Order Management & Fulfillment

Key Go-Live learnings during roll out of IBM Sterling OMS (Part I) – Pilot Modelling

By Jagadesh Hulugundi posted Tue September 29, 2020 12:31 PM


Go-Live of a large IT application is always a major milestone for any business’s transformation journey. Once incepted, the application takes small steps and starts offering enhanced features, functionalities, facilitating and enabling multiple stake holders who are using the application to do their activities more efficiently. 

The objective of this series of blogs is to highlight some key challenges and learnings of going live and the subsequent hyper care window that follows.  In this blog I would focus on Pilot Modelling.

The paramount importance of “Go Live” is demonstrated in the fact that the IT and business teams spend considerable amount of time to get it right the first time itself. Building a large Enterprise Order Management Application (OMS) is like assembling 10,000 parts of a racing car accurately to enable successful outcomes. While exception scenarios are a reality, the applications need to be robustly designed to understand and handle them appropriately. All scenarios for which the application is built need to be executed and exited smoothly. Under all circumstances, the application must have a bail out mechanism to avoid any dead locks that halts businesses. Without design principles, the financial impact on a business can be huge.

During a Go-Live, most teams have checklists, process maps, tools and managerial checkpoints, yet the gaps and loopholes that primarily surface are because of technical limitations, oversight due to missing finer details, manual mistakes and weak infrastructure zones.
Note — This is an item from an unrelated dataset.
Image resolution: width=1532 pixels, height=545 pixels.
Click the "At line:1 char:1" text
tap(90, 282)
Often, production roll outs are not big-bang in the era of Agile, AI and Cognitive. That being said, many business functions and technical teams intersect on a common ground for a pilot strategy. However, the technical solution components are always built for the entire landscape  of the business & IT vision and not just for pilot functions. Now, does this mean that some technical elements needs to be undone, switched off or toned down during a pilot roll-out? If the answer is yes, will this change trigger regression test cycles again, maintenance of multiple run-times, etc? If the answer is no, is the business under risk of propagating everything to production, through pilot roll-out, needs fewer features?

It’s important to explore various avenues for pilot strategy because there is no single silver bullet and every business has unique needs.

Below are few strategies to evaluate and finalize a Pilot Model

a. If the solution encompasses store fulfillment, choose- 

  • A store which does lower than average business transactions on a given day in a quiet neighborhood.
  • If a store with large foot falls is selected, then there is a high possibility that store personnel will be unable to attend to all in store customers which would impact business.
  • Now, that a set of stores are chosen, explore what fulfillment options will the pilot target like BOPIS (Buy Online Pickup In Store) first and then SFS (Ship from store).

    b. Similar to stores, if the solution encompasses warehouse fulfillment, choose a warehouse -

      • Which has additional personnel capacity for daily operations as learning a new system will affect their
      • Which handles less inbound and outbound transactions to avoid delays.
      • A warehouse which has more accurate physical stock mapped to the perpetual

    c. Explore opportunities like onboarding a specific segment of catalog or set of product lines or a department or a category on the new application.
        This works effectively when multiple business entities of an enterprise have individual charters, business goals and decisions get onto a common.
        However, this would need a lot more effort as business personnel need to use multiple applications simultaneously. This in turn would need more  
        effort on training and play book preparation as well. The advantage this model gets is the highest quality of risk mitigation.


      d. For large enterprises with multiple sellers in different countries, seller-based onboarding works very effectively as it eases the regular issues
           around currency conversions, taxation rules, country or region-specific linguistic needs of the targeted business persona’s,


      e. If Call Center is implemented as a solution for more than one region, geography, data center or large number of user profiles, choose a call center
          with low call volumes and only allow few call center personnel to access the application. Ensure that few users are onboarded across multiple user
          profiles though.


      To conclude, there will always be unique opportunities to derive the Pilot model based on the business’s risk appetite, operational constraints and technical maturity of the business organization. If the opportunities are not explored and evaluated, and businesses and IT teams pursue a roll-out with a big-bang approach, the risk of a severe financial impact and damage to brand equity is extremely high and could be serious.